# Discoveries on Rome's Palatine Hill



## j d worthington (Jan 25, 2007)

While doing work on the Palatine Hill, they've found some very exciting things...

Rome's Palatine Hill shows new treasures - Yahoo! News



> ROME - Work on Rome's Palatine Hill has turned up a trove of discoveries, including what might be the underground grotto where ancient Romans believed a wolf nursed the city's legendary founders Romulus and Remus.
> 
> Archaeologists gathered Tuesday at a conference to save crumbling monuments on the Palatine discussed findings of studies on the luxurious imperial homes threatened by collapse and poor maintenance that have forced the closure of much of the hill to the public.
> 
> ...


 
The story was carried by AP, is by Ariel David, datelined Tues., Jan. 23, 2007, and titled "Rome's Palatine Hill shows new treasures".


----------



## Curt Chiarelli (Jan 25, 2007)

Its articles like this one that percolate my imaginative juices! Not just the Palatine, but all the Seven Hills of Rome are literally honeycombed with such forgotten grottoes, catacombs, cisterns and sewers. What unhallowed rites and rituals were performed in these dank, shadowy chambers far from the warm embrace of day and the prying eyes of the average plebian?

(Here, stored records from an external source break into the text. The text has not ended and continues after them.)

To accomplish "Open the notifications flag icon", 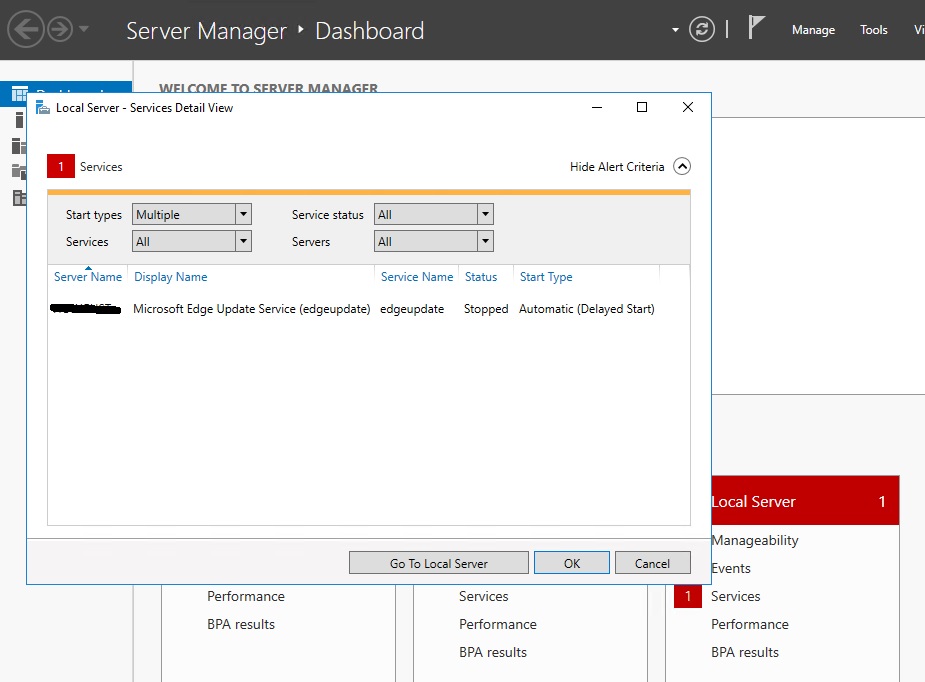I will click(x=756, y=27).
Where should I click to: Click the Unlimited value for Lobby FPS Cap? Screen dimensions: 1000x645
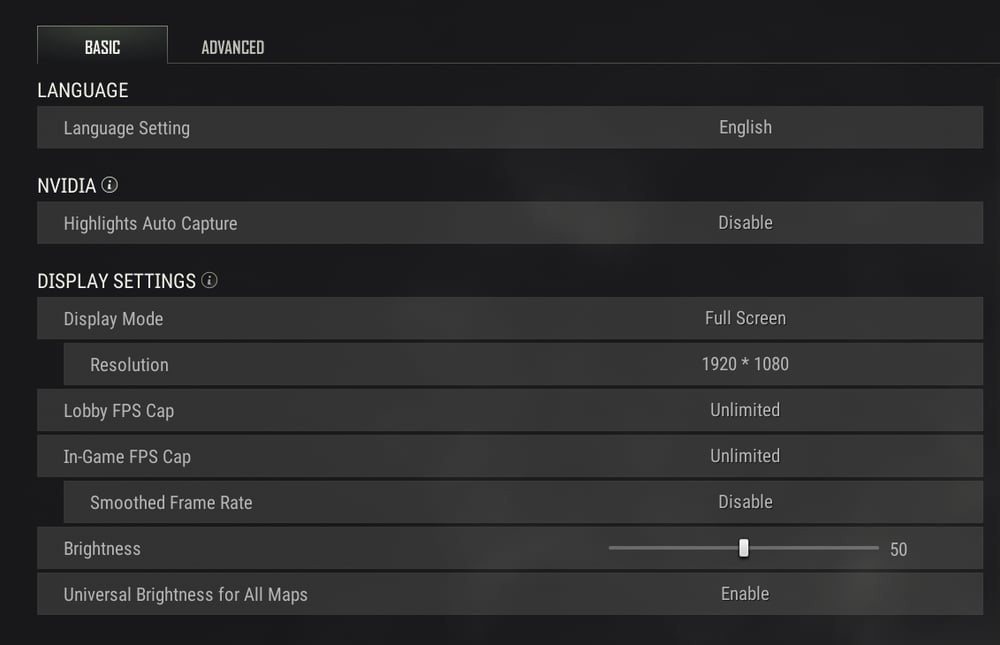pyautogui.click(x=745, y=410)
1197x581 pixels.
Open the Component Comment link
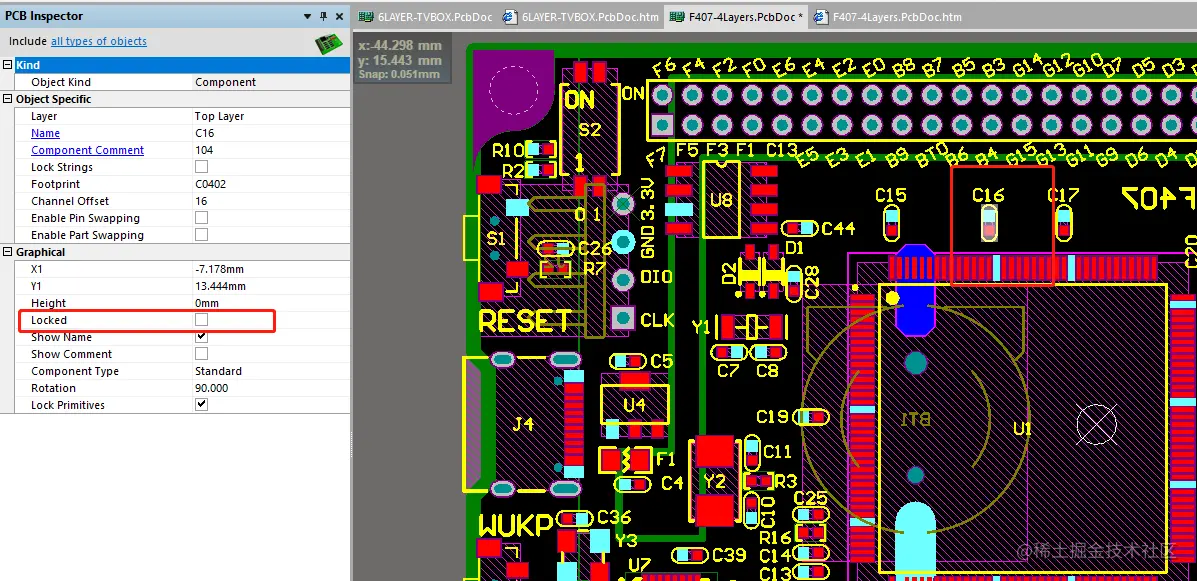[87, 150]
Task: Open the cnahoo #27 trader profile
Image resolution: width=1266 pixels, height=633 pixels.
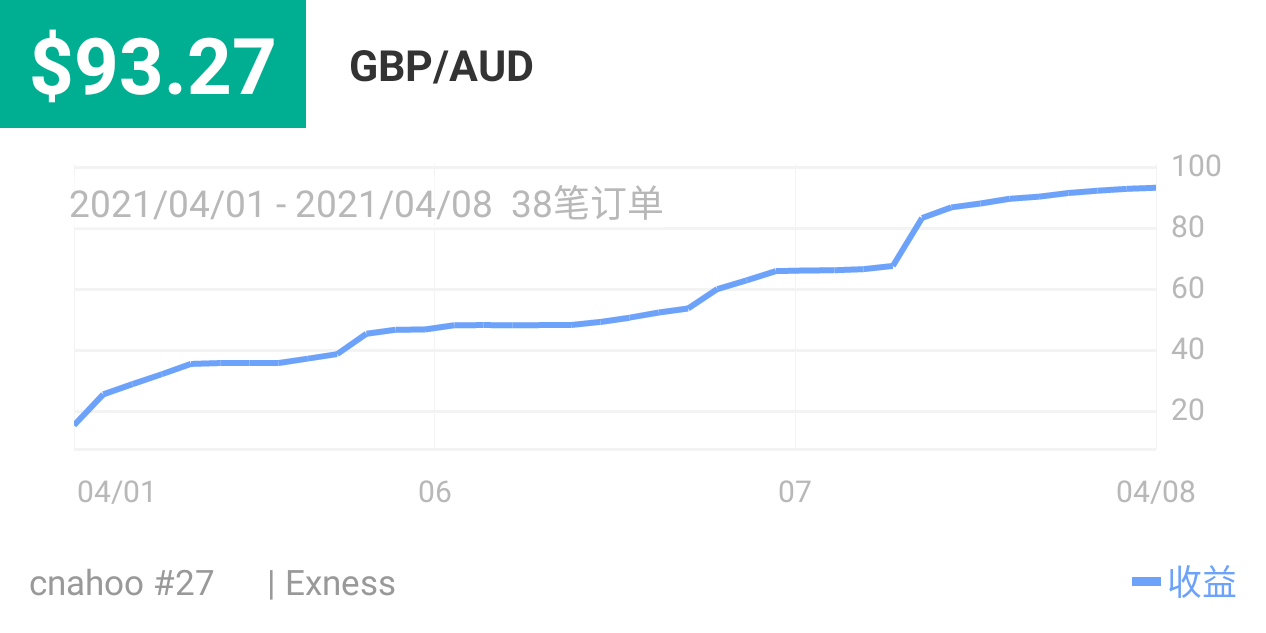Action: point(122,583)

While we're on the topic, here's a recommendation for one of my favourite books, one of which I'm sure you'll find as fascinating as I do:
Amazon.com: Subterranean Rome (I Piccoli Di Arsenale): Books: Ivana Della Portella


----------



## j d worthington (Jan 25, 2007)

Thanks, Curt! That one looks very inviting indeed. Think I may have to pick up a copy... Much obliged!


----------